Exercise
Write out the records again, starting at the line that contains "Screen dimensions: 1242x685" and ending at the line that contains "point(79,206)", with "image size" replaced by "picture size" and everything else unchanged. Leave the pictures out.

##### The data

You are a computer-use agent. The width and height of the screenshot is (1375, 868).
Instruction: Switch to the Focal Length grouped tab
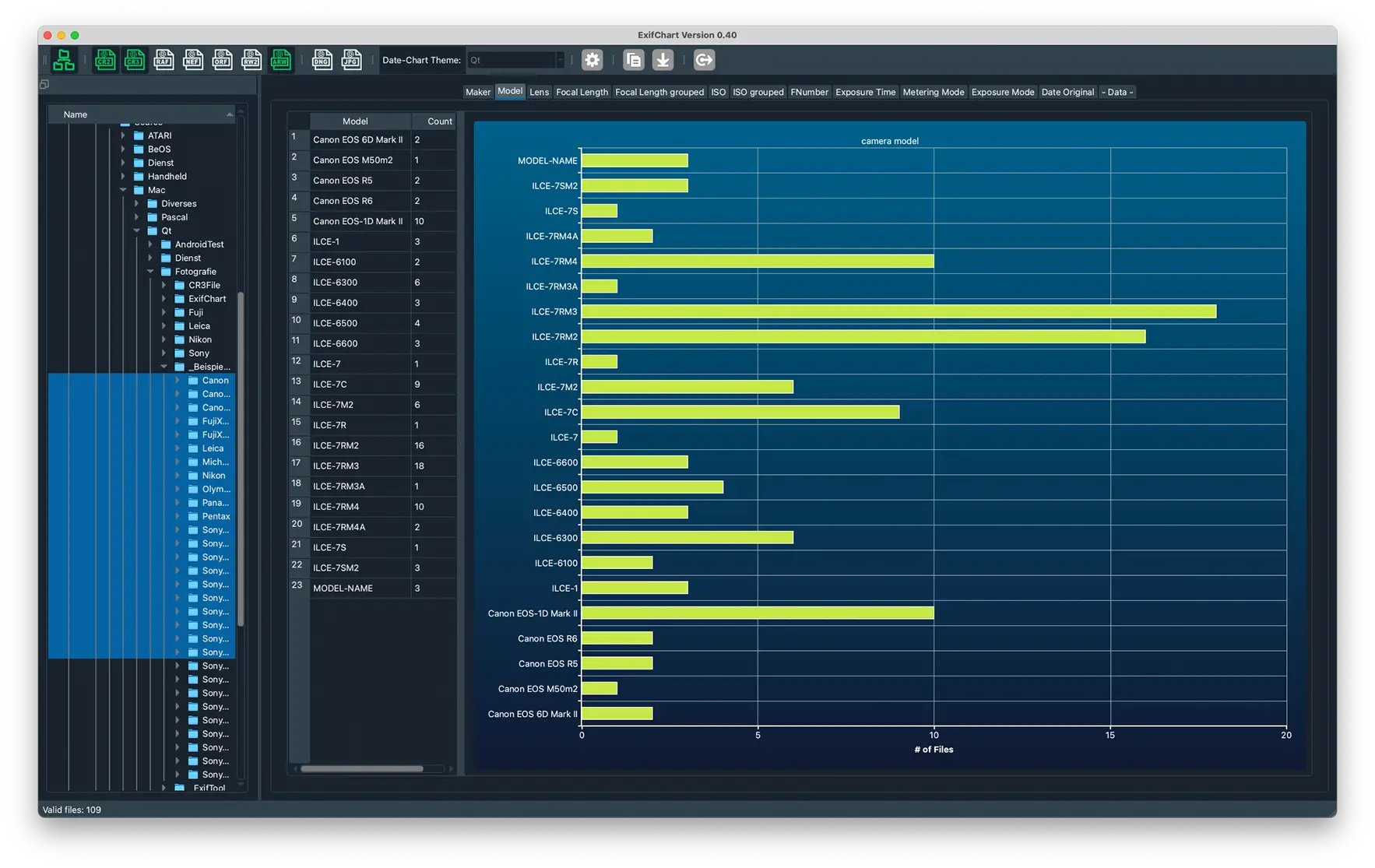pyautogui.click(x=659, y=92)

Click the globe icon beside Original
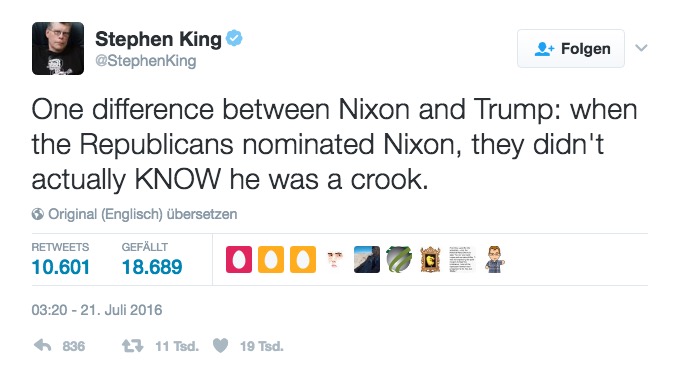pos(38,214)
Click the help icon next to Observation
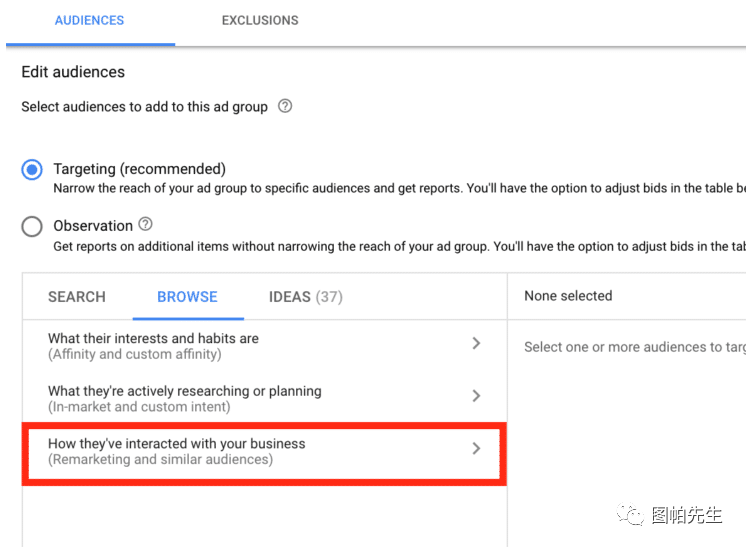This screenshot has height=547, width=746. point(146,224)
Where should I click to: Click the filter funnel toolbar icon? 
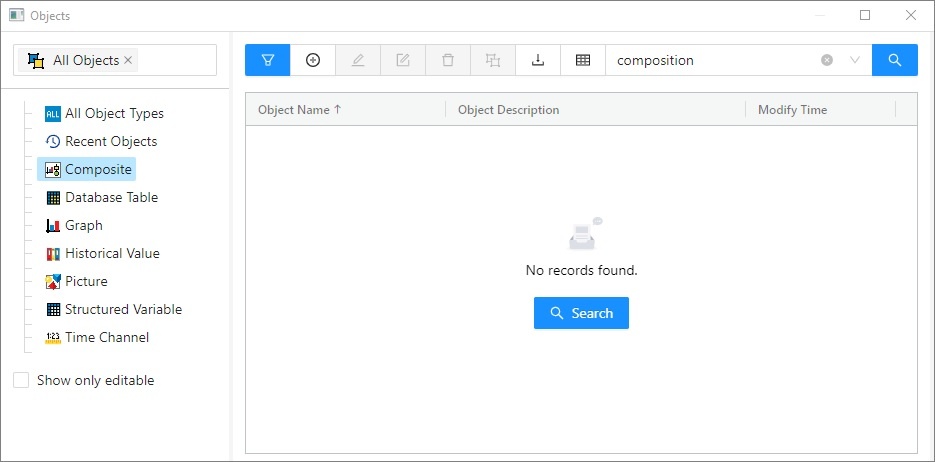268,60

##########
##### The data

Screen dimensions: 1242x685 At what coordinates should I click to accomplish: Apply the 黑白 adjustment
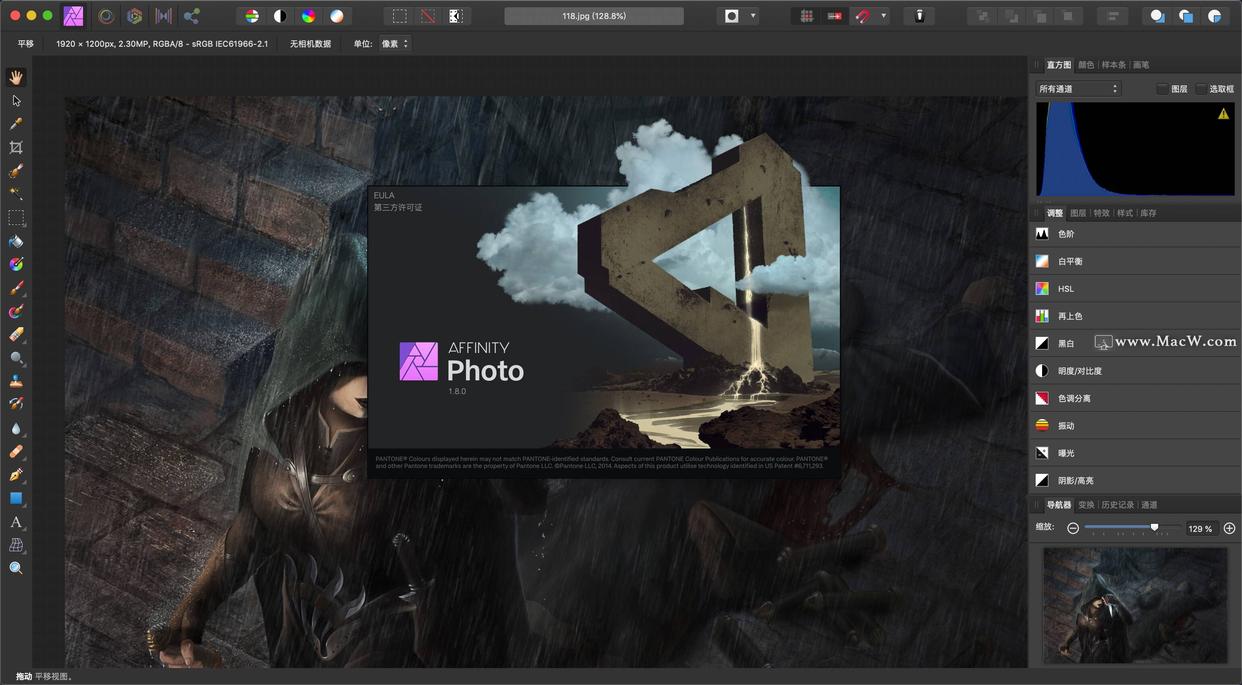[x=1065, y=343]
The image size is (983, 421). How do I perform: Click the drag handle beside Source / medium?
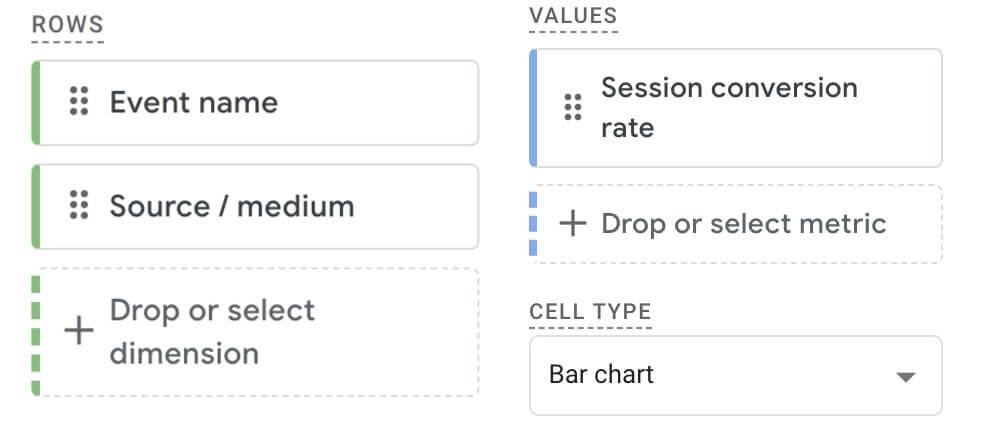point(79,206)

##########

Right answer
Screen dimensions: 1242x685 At what coordinates should I click to accomplish: Apply the 黑白 adjustment
[x=1065, y=343]
The picture size is (983, 421). How do I perform: Click the drag handle beside Source / medium?
point(79,206)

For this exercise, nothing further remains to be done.